Lines in the listing below containing the string "Gray" are to be identified and copied.
▬▬▬▬▬▬
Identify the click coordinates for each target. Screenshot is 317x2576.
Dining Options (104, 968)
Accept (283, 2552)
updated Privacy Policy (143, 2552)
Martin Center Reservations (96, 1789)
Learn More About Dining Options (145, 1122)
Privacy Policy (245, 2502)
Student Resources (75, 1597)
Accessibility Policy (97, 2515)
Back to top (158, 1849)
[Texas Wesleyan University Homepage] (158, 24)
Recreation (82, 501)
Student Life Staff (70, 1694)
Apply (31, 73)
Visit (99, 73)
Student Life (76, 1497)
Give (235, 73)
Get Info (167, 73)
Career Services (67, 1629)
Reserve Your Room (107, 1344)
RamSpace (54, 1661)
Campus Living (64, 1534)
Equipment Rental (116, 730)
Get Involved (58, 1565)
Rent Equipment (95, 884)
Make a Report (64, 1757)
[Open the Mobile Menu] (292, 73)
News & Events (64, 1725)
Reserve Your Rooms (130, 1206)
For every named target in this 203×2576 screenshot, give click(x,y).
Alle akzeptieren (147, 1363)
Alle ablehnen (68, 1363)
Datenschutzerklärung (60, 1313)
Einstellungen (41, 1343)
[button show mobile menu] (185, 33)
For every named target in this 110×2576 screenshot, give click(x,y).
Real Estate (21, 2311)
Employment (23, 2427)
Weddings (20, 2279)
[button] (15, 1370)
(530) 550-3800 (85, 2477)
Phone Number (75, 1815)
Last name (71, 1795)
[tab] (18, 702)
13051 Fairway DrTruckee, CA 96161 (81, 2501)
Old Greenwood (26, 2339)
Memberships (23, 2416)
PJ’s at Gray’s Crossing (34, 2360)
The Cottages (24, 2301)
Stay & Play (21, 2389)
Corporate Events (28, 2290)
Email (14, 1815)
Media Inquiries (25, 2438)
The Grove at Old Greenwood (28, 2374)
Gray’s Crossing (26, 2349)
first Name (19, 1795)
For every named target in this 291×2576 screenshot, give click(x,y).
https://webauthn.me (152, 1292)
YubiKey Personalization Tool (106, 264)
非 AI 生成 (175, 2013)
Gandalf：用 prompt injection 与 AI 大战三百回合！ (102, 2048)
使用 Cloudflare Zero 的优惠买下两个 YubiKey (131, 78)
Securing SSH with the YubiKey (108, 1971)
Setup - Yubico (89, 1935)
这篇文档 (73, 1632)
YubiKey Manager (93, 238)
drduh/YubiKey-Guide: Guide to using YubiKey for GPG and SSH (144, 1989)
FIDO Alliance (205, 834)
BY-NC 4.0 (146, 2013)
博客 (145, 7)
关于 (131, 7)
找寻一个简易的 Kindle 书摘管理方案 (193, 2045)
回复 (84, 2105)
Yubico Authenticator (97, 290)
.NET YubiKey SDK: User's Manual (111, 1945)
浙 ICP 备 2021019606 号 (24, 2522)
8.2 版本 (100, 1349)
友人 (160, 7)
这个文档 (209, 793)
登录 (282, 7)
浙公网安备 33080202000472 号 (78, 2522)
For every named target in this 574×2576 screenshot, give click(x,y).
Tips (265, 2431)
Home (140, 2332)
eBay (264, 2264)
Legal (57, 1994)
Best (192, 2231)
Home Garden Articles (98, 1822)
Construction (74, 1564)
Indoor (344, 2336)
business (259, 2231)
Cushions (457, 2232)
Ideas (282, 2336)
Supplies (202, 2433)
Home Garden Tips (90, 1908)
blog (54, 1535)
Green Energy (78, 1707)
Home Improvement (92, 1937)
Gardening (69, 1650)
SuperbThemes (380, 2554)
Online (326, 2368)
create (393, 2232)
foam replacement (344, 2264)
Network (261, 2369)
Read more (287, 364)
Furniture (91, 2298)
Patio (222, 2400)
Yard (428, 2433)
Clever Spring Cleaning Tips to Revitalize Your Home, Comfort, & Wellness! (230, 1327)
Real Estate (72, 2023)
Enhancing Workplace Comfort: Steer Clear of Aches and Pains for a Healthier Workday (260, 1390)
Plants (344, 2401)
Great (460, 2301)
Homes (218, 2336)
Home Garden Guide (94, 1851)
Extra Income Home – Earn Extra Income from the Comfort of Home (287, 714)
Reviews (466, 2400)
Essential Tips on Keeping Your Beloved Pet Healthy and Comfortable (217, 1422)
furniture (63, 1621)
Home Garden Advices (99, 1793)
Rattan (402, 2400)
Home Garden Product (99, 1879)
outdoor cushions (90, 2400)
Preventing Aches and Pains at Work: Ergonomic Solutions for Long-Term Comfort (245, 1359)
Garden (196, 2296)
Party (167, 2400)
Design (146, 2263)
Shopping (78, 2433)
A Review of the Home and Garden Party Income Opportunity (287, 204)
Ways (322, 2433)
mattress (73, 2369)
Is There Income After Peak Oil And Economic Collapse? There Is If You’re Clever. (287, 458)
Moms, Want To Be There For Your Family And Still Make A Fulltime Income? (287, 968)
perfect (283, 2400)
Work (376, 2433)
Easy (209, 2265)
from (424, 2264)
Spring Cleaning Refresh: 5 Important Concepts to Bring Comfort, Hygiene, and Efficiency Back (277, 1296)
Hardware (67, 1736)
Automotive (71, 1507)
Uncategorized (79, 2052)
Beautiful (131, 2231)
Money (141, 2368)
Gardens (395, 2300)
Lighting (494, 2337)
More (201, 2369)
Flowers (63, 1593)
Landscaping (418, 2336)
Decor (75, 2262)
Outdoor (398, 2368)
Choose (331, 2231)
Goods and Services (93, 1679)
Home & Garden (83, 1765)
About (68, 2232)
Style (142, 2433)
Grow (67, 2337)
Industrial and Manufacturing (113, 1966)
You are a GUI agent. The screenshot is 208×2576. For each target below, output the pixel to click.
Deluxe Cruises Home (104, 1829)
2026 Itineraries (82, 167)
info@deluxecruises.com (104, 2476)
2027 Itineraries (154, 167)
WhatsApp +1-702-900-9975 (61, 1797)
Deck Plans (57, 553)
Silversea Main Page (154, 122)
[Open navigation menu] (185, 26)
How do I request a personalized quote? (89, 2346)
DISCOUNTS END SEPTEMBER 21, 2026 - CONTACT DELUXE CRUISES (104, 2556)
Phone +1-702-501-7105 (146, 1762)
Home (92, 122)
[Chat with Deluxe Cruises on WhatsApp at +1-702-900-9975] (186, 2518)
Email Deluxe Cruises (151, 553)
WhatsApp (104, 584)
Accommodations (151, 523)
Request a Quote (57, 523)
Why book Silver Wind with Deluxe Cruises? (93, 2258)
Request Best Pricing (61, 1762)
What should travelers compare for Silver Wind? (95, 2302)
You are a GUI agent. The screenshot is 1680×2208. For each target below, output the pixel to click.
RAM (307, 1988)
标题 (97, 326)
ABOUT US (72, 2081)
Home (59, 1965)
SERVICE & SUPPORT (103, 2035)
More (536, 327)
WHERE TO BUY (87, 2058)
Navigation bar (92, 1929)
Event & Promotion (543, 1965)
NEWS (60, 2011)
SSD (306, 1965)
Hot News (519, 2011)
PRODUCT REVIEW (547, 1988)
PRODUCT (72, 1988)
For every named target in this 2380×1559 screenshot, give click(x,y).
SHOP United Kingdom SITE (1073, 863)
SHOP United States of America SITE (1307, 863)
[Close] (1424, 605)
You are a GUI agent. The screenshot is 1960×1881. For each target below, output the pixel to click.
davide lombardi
▬▬▬▬▬▬
__Result__:
PJ’s at Gray’s Crossing (34, 2360)
Gray’s Crossing (26, 2349)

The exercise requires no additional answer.